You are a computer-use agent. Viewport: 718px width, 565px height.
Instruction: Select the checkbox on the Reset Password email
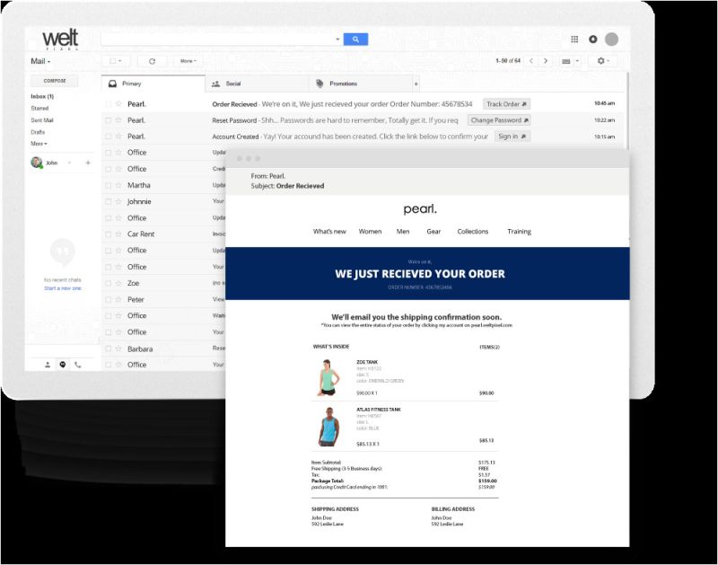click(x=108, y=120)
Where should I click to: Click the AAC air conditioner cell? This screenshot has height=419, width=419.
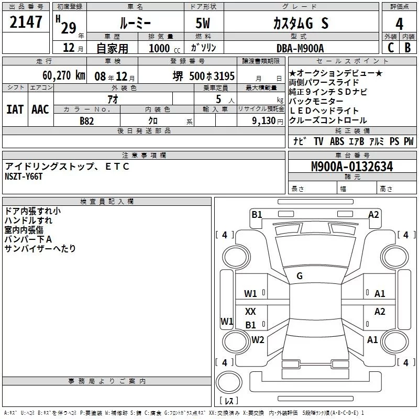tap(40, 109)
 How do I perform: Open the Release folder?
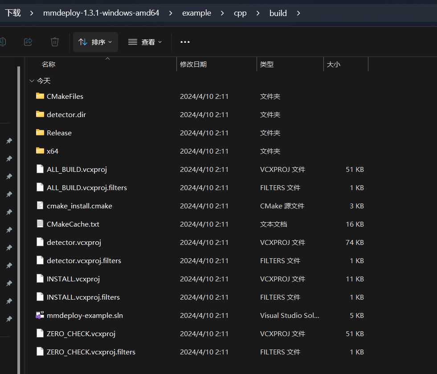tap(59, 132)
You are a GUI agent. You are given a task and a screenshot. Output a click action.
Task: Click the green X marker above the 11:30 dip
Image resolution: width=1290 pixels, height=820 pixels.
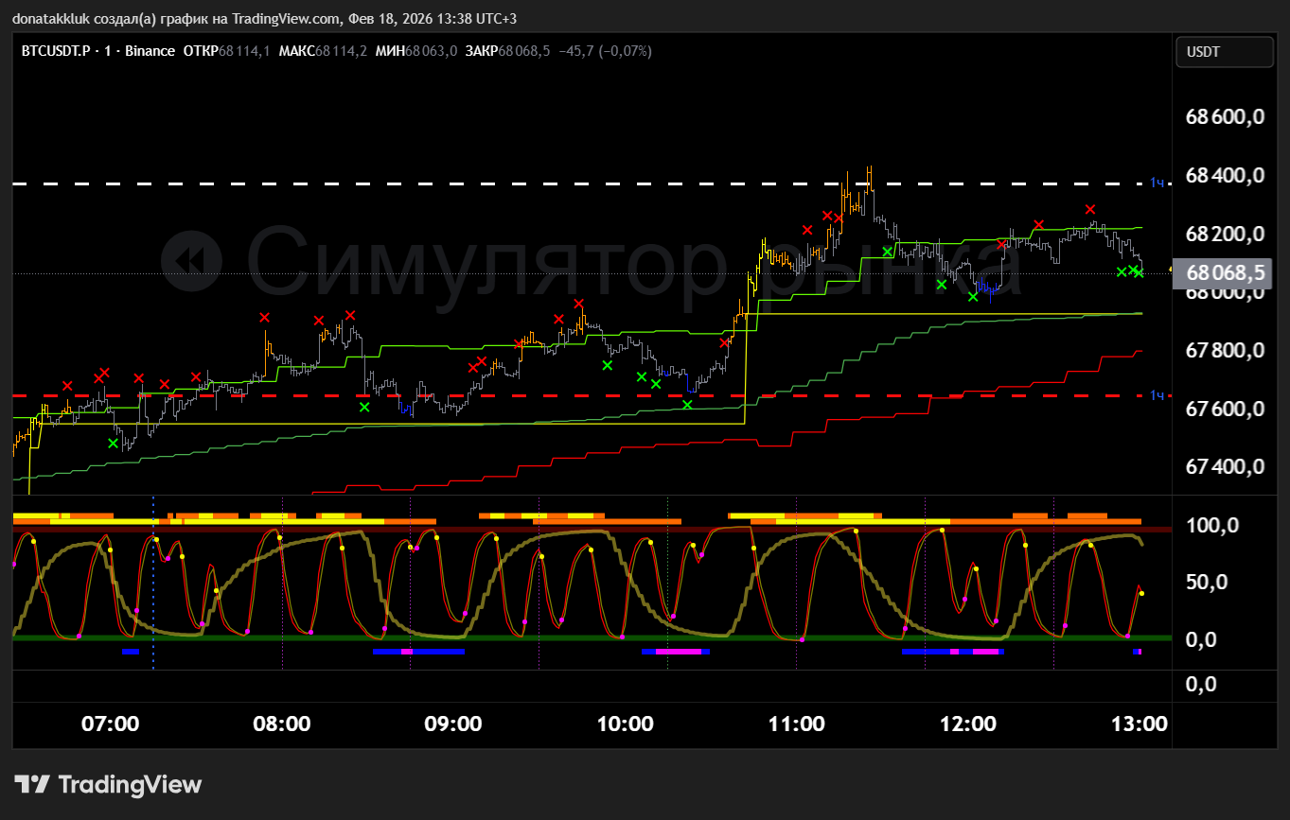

----

> [AIM]:
Shift every click coordinate in the answers of the listing by adding 98 to each number, then write out all the lines again, requests included. Leave the pictures out.

> [SOLUTION TO THE EXERCISE]:
You are a computer-use agent. Viewport: 718px width, 565px height.
Instruction: Select the checkbox on the Reset Password email
click(x=206, y=218)
Where should I click to: Click the AAC air conditioner cell? This screenshot has height=419, width=419.
tap(138, 207)
 How do I perform: Open the Release folder?
tap(157, 230)
You are a GUI agent. You are given a task and a screenshot. Output a click action.
Task: Click the green X marker above the 11:30 dip
Image resolution: width=1290 pixels, height=820 pixels.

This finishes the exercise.